Search engines: The search engines of today work on the principle of keyword matching and perform searches in one language at a time. With a large corpus of multilingual data provided by the MBP, along with multilingual summarization and translation tools, a well-directed research effort would be needed to ensure concept- and content-based retrieval of knowledge from across multilingual data.

Image processing: The accuracy of Optical Character Recognition (OCR), even in some of the most developed languages, is hindered by the bad quality of the images.  This is particularly true for older books and those that use ancient fonts for which the OCR is not tuned.  Even the very best OCR accuracy of the order of 98% may not be acceptable in some cases.  In order to obtain an improved accuracy close to 100%, advanced image processing research that will perform recognition beyond the character level will be needed.  With the availability of large test data from the MBP and the exponentially increasing computing power of the microprocessors, well-directed image processing research would lead to near perfect optical recognizers.

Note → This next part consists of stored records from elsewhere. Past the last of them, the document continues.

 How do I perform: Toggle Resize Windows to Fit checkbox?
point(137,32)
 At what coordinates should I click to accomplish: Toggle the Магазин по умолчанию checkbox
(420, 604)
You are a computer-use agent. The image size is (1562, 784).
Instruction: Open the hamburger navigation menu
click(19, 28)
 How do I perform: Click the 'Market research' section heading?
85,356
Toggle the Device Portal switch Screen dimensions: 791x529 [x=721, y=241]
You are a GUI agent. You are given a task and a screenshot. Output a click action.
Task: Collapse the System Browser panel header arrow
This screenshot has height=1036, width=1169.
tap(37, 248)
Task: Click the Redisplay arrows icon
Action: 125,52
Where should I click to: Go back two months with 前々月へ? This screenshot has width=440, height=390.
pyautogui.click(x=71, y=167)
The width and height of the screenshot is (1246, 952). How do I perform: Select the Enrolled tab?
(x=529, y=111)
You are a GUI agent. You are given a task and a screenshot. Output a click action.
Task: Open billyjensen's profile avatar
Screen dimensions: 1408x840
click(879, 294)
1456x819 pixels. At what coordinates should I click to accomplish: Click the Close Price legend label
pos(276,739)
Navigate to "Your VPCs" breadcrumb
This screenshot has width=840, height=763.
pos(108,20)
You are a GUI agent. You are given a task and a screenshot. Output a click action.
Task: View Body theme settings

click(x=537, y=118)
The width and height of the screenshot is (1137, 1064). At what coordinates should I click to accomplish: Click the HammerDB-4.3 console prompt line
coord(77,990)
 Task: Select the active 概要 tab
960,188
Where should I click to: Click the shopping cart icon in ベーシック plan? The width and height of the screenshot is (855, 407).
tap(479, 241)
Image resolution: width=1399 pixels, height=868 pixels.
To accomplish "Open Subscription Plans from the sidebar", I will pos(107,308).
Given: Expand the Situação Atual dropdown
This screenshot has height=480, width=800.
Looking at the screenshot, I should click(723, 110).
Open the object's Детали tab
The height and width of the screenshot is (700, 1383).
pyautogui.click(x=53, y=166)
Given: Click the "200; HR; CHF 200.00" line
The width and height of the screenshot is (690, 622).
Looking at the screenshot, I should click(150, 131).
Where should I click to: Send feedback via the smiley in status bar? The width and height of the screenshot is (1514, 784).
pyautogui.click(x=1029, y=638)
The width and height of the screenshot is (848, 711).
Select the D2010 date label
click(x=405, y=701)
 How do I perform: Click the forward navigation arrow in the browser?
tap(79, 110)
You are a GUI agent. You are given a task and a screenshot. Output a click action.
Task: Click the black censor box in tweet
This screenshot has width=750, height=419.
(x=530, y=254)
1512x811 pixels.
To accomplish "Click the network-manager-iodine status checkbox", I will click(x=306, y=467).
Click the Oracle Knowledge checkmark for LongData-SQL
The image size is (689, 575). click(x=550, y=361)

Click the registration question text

Optical Character Recognition (OCR) in non-Romanic languages: The MBP will have considerable content in many Indian and Chinese languages.  The development of OCR in many of the Indian Languages is far more complicated. For example, some of the problems in the development of OCR for Indian languages are:

  • There are1500 spoken Indian languages and 17 scripts.

  • Unlike English, where the number of characters to be recognized is less than 100, Indian scripts have several hundred characters to be recognized.

  • Non-uniformity in the spacing of the characters within a word because of the presence of Consonant Conjuncts (vowel + consonant) makes OCR more difficult. Also, the presence of Consonant Conjuncts results in improper line segmentation.  Programs will have to do further processing to segment the lines.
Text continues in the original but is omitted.